¿Encierros en las Fiestas del Pilar?

La propuesta de la Federación de Interpeñas acerca de la "celebración" de encierros taurinos durante las próximas fiestas del Pilar no nos sorprende por cuanto la misma está regida por personas próximas al negocio taurino, ya que de no ser así se dedicarían a procurar unas fiestas más populistas y no solo en recintos de pago donde hay algo a ganar. Ahora resucitan una vieja propuesta que ya intentaron en pleno cambio democrático y que fue rechazado por motivos tan válidos entonces como ahora.

El encierro, pese a su reglamentación, no deja de ser un acto de maltrato a los animales, sin más objetivos que la diversión. Esto ya sería suficiente en cualquier país europeo y civilizado que se precie para ni plantearse la propuesta. En toda Europa las propias leyes de protección animal lo impedirían. En España, y más concretamente en Aragón, son precisamente estas trasnochadas costumbres las que han impedido el desarrollo de un marco legislativo de protección animal que nos equipare al resto de los europeos.

El argumento que se emplea para justificar estas prácticas siempre es el de la tradición, como si este argumento fuera un valor absoluto que prima sobre todas las cosas. Razón que muestra con fuerza su debilidad en estos días en que desaparecen monedas tradicionales como la dracma griega con dos mil quinientos años de existencia, o cuando se discuten tradiciones centenarias como el uso del burca por las mujeres en los países islámicos , o la ablación del clítoris en determinadas zonas de nuestro planeta.

Es evidente que la tradición no justifica aquellos actos que impliquen crueldad o maltrato a seres vivos; pero aun aceptando que debieran permitirse estas prácticas de maltrato animal en razón de las tradiciones, nos encontramos que la ciudad de Zaragoza no tiene esa tradición de encierros, ya que jamás se han llevado a cabo. Los propios promotores de la idea hacen constantes alusiones a Pamplona, en una clara demostración de que se está copiando la fiesta de otro pueblo.
La comunidad autónoma aragonesa que tiene competencias en materia de espectáculos taurinos, ya ha regulado estas prácticas por Decreto, incluso antes de la normativa acerca de la protección de los animales que tendrá rango de ley. En esa normativa viene a dar más manga ancha que la anterior normativa nacional, y aun con todo en su artículo 4 dice que se podrán autorizar festejos "cuya celebración arraigada socialmente se venga realizando en la localidad de forma continuada en el tiempo". Es a todas luces evidente, que los propuestos encierros para Zaragoza no cumplen esta condición.

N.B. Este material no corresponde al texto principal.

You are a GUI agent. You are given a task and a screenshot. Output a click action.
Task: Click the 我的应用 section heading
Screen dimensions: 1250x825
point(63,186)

Ciertamente Zaragoza necesita un elemento diferenciador que haga más atractivas las fiestas, algo en lo que todos estaremos de acuerdo, pero nunca una mala copia en blanco y negro, de la fiesta de otros. Por esa regla de tres se podrían proponer fiestas con desembarcos vikingos en las riberas del Ebro y justificarlo sobre la base de alguna referencia bibliográfica de no se sabe que archivo.

Parece más lógico que la propuesta de los encierros proviniera de una federación taurina, con claro interés en el asunto y no precisamente económico. Además, la propuesta de la federación de Interpeñas, denota una clara falta de imaginación, ya que se recurre al tan reiterado uso de animales para el disfrute de la gente. ¿Es que no se pueden llevar a cabo otros espectáculos para divertir a la gente sin utilizar animales para ello?; ¿No existen alternativas culturales mas enriquecedoras que soltar unos animales para que la gente corra delante de ellos?. Esperemos que el Ayuntamiento de nuestra ciudad reflexione y, como es lógico, utilice el dinero que destinaría a estos inútiles encierros en alternativas mas enriquecedoras, divertidas y mas respetuosas con los seres vivos .

Realmente, los propuestos encierros para Zaragoza parecen ocultar intereses económicos por un lado y búsqueda de popularidad por otro.